SET PROBLEM: Switch "icon" to "button" in the listing from the line with "Task: Go to the 埃弗顿 team page" through the line with "tap(166, 205)", and give those lines again with nothing else altered.

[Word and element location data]
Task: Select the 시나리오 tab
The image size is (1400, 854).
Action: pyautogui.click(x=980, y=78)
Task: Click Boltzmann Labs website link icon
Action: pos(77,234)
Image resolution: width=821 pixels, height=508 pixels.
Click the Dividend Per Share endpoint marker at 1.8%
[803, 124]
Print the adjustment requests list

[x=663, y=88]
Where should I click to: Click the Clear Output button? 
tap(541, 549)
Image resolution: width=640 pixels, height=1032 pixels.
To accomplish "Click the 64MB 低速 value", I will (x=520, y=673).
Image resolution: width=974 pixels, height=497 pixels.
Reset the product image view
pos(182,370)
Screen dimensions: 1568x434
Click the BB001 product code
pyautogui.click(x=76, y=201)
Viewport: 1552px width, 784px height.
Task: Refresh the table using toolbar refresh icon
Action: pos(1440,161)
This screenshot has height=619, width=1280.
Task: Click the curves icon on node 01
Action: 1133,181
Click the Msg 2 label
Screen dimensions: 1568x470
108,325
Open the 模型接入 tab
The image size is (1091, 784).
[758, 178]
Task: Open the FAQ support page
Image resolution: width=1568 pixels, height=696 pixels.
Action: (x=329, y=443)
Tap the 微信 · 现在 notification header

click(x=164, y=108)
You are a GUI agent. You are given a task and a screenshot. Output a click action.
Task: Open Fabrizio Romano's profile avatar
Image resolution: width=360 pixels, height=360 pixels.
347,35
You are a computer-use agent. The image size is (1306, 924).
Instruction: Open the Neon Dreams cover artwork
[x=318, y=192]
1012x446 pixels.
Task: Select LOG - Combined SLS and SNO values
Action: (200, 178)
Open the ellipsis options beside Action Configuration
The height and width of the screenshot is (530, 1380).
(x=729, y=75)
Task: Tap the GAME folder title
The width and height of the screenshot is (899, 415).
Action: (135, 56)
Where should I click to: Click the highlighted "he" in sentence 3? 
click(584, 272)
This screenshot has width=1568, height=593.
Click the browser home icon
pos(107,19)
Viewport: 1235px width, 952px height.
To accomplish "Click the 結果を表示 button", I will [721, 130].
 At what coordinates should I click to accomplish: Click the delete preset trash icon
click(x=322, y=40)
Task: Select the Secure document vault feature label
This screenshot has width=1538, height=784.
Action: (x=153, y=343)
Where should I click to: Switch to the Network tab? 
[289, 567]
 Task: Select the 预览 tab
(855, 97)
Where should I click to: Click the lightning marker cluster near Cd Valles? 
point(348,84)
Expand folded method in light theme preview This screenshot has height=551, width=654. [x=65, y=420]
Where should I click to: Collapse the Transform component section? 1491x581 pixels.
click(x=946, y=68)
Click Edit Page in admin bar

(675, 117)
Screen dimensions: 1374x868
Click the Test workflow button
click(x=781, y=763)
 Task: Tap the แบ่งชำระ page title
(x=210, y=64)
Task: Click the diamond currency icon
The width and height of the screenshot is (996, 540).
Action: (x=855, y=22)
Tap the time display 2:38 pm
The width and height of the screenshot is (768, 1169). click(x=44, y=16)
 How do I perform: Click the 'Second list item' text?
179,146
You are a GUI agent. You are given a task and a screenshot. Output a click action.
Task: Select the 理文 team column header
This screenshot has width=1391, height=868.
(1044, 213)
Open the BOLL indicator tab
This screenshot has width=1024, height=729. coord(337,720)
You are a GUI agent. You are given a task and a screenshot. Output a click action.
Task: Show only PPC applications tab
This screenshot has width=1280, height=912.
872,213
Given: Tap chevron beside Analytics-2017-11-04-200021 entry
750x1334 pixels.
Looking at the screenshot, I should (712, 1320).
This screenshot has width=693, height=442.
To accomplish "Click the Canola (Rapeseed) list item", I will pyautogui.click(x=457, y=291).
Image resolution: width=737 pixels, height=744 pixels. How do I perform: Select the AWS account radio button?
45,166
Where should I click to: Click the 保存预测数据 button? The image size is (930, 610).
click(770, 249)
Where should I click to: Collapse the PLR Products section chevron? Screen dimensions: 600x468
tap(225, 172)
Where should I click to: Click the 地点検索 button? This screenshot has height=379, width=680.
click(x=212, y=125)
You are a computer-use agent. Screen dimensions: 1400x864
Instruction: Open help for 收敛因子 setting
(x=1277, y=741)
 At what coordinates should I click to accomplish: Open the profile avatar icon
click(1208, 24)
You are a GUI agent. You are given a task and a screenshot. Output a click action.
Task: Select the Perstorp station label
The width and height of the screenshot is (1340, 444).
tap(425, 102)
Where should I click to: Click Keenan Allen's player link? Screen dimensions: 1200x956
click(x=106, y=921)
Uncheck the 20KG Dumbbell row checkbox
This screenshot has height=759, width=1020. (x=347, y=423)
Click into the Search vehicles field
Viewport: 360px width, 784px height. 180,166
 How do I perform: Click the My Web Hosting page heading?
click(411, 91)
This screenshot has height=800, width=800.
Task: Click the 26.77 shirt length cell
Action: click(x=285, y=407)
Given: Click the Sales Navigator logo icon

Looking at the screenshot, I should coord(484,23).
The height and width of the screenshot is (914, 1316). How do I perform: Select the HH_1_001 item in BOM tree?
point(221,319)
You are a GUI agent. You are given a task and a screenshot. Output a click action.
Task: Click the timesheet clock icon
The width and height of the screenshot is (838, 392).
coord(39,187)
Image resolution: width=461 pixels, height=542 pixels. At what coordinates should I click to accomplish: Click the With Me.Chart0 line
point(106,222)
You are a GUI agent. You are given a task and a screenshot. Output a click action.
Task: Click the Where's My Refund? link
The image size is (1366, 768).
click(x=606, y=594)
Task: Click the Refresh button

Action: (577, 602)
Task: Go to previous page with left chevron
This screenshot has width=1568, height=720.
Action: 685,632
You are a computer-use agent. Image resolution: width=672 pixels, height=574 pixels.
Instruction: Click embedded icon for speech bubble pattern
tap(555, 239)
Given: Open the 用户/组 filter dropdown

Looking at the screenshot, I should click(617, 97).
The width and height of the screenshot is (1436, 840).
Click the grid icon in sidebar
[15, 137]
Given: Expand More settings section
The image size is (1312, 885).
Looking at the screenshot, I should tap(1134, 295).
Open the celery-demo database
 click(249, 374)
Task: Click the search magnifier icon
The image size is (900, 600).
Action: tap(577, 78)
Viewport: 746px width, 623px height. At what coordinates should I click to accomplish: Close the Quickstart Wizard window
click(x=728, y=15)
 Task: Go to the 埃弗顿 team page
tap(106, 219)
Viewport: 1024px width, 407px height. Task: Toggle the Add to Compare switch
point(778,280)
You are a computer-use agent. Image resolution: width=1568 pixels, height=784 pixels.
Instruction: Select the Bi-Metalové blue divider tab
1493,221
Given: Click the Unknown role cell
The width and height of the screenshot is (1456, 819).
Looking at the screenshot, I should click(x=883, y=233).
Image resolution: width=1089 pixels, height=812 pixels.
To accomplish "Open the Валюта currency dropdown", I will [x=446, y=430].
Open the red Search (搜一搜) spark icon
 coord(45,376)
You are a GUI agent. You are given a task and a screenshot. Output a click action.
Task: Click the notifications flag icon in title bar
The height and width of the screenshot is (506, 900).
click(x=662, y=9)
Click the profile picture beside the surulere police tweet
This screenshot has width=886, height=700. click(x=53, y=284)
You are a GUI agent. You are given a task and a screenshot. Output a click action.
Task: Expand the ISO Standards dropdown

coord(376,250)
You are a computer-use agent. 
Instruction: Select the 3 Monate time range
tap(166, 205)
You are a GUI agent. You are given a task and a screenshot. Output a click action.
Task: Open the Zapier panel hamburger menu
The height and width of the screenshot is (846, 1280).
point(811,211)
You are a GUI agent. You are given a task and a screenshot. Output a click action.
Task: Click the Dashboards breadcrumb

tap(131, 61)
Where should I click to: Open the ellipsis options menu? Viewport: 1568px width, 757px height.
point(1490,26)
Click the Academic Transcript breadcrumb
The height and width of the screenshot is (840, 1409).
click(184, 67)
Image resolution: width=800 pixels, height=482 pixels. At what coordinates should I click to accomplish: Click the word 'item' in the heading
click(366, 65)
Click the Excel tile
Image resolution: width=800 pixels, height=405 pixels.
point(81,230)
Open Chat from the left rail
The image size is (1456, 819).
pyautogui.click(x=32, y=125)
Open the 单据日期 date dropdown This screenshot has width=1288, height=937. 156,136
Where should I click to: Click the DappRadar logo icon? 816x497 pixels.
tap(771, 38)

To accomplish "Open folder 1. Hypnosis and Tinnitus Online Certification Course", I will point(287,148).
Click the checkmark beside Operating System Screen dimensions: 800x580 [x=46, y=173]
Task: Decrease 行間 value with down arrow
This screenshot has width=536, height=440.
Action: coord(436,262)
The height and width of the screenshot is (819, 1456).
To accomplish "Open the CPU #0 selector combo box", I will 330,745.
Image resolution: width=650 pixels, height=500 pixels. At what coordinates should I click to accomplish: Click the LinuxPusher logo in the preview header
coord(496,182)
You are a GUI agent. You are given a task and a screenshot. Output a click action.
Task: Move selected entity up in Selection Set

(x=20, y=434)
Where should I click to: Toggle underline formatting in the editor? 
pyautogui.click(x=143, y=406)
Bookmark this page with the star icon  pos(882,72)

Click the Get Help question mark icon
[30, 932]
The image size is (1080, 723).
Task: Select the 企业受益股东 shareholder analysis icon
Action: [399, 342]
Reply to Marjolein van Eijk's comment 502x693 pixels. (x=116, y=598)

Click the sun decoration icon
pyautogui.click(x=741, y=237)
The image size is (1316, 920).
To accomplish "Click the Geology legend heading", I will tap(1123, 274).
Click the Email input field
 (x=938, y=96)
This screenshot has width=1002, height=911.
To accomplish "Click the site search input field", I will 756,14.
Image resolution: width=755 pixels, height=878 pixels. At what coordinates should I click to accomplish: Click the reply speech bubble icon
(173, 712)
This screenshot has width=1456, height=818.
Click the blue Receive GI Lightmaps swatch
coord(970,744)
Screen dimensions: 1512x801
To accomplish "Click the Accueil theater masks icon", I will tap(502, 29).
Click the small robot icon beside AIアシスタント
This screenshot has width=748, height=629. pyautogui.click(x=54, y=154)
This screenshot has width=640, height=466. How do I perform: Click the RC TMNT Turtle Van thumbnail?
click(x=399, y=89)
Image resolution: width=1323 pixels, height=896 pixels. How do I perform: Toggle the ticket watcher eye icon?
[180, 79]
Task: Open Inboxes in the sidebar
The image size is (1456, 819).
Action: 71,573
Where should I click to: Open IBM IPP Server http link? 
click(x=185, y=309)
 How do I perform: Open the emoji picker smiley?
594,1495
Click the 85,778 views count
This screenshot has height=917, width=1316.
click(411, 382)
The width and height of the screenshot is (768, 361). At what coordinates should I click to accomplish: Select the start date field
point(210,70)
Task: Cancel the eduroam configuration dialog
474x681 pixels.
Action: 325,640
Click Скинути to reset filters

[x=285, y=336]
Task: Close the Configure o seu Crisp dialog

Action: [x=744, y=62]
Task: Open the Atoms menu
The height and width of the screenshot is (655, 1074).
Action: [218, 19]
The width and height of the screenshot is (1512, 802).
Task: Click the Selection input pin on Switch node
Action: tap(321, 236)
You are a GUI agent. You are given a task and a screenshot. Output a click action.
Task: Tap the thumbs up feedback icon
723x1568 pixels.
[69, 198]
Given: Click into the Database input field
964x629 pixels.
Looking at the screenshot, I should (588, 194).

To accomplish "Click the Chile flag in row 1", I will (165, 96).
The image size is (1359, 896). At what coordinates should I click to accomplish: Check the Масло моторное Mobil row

ANSWER TO THE PROBLEM:
 Task: Go to the 埃弗顿 team page
tap(106, 219)
Viewport: 1024px width, 407px height. Task: Toggle the Add to Compare switch
point(778,280)
You are a computer-use agent. Image resolution: width=1568 pixels, height=784 pixels.
Instruction: Select the Bi-Metalové blue divider tab
1493,221
Given: Click the Unknown role cell
The width and height of the screenshot is (1456, 819).
Looking at the screenshot, I should click(x=883, y=233).
Image resolution: width=1089 pixels, height=812 pixels.
To accomplish "Open the Валюта currency dropdown", I will [x=446, y=430].
Open the red Search (搜一搜) spark button
 coord(45,376)
You are a GUI agent. You are given a task and a screenshot. Output a click action.
Task: Click the notifications flag button in title bar
The height and width of the screenshot is (506, 900).
click(x=662, y=9)
Click the profile picture beside the surulere police tweet
This screenshot has width=886, height=700. click(x=53, y=284)
You are a GUI agent. You are given a task and a screenshot. Output a click action.
Task: Expand the ISO Standards dropdown

coord(376,250)
You are a computer-use agent. 
Instruction: Select the 3 Monate time range
tap(166, 205)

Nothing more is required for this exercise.